WHAT TO WORK ON:
Rewrite the lines of the listing from the line with "Click Next : Management" up to and including the line with "Looking at the screenshot, I should point(814,173)." as a JSON list of strings, one string per line, leaving out blank lines.

RECORD EXCERPTS:
________________________________________
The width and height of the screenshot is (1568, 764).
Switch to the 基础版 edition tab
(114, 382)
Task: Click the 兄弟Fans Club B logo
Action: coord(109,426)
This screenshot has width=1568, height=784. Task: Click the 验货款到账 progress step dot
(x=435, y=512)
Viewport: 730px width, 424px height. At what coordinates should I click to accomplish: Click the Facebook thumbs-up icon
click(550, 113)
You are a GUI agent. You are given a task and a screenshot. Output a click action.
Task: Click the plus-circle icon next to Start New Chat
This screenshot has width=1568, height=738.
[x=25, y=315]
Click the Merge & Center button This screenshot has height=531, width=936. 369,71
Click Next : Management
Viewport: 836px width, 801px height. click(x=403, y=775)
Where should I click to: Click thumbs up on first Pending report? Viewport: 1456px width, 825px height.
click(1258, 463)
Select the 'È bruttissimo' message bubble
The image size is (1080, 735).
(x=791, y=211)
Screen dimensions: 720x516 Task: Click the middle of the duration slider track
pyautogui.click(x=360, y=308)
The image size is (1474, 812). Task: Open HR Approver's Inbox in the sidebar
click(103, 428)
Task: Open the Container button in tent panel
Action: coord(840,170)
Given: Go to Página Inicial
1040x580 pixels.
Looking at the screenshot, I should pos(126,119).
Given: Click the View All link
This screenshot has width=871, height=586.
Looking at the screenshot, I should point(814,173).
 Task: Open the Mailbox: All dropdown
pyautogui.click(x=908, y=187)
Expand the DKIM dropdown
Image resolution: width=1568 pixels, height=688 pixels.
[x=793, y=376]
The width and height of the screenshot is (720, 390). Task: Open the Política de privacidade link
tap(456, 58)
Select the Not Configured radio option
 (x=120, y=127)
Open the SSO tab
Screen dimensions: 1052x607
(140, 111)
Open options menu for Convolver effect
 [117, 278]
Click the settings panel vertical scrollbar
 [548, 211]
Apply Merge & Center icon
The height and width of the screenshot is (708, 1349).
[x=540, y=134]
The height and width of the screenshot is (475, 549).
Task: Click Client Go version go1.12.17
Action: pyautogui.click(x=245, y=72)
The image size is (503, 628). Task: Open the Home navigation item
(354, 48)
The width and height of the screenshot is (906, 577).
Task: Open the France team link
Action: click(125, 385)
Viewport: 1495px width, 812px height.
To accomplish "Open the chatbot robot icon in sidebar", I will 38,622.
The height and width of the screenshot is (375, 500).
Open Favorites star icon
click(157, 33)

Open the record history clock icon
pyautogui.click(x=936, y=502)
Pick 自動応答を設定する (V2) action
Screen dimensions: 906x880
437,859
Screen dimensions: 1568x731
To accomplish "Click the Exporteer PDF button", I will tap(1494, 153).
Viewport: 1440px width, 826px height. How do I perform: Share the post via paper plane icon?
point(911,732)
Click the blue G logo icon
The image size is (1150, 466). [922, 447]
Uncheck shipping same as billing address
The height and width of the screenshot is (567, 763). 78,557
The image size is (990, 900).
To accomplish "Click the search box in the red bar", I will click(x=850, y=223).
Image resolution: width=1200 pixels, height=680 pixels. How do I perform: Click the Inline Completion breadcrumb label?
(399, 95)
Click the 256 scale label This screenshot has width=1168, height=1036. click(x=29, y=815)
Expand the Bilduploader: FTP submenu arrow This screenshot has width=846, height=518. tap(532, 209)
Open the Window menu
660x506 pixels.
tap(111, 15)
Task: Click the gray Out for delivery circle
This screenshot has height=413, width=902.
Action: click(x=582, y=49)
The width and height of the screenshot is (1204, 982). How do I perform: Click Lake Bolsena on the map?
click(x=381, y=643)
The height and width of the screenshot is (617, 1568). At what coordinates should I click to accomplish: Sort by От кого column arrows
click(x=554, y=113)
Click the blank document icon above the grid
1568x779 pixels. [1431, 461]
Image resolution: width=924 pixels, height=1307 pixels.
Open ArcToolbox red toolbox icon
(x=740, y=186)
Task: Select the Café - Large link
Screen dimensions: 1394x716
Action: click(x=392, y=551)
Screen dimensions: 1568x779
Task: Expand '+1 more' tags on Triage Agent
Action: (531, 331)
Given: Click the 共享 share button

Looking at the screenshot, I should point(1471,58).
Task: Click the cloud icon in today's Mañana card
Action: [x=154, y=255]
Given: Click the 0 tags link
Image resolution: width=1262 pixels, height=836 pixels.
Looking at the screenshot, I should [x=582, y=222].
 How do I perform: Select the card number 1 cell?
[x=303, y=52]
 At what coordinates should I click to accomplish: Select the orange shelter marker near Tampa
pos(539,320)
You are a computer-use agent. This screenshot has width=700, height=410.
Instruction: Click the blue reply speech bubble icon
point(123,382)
________________________________________
ANSWER TO THE TASK:
[
  "Click Next : Management",
  "Viewport: 836px width, 801px height. click(x=403, y=775)",
  "Where should I click to: Click thumbs up on first Pending report? Viewport: 1456px width, 825px height.",
  "click(1258, 463)",
  "Select the 'È bruttissimo' message bubble",
  "The image size is (1080, 735).",
  "(x=791, y=211)",
  "Screen dimensions: 720x516 Task: Click the middle of the duration slider track",
  "pyautogui.click(x=360, y=308)",
  "The image size is (1474, 812). Task: Open HR Approver's Inbox in the sidebar",
  "click(103, 428)",
  "Task: Open the Container button in tent panel",
  "Action: coord(840,170)",
  "Given: Go to Página Inicial",
  "1040x580 pixels.",
  "Looking at the screenshot, I should pos(126,119).",
  "Given: Click the View All link",
  "This screenshot has width=871, height=586.",
  "Looking at the screenshot, I should point(814,173)."
]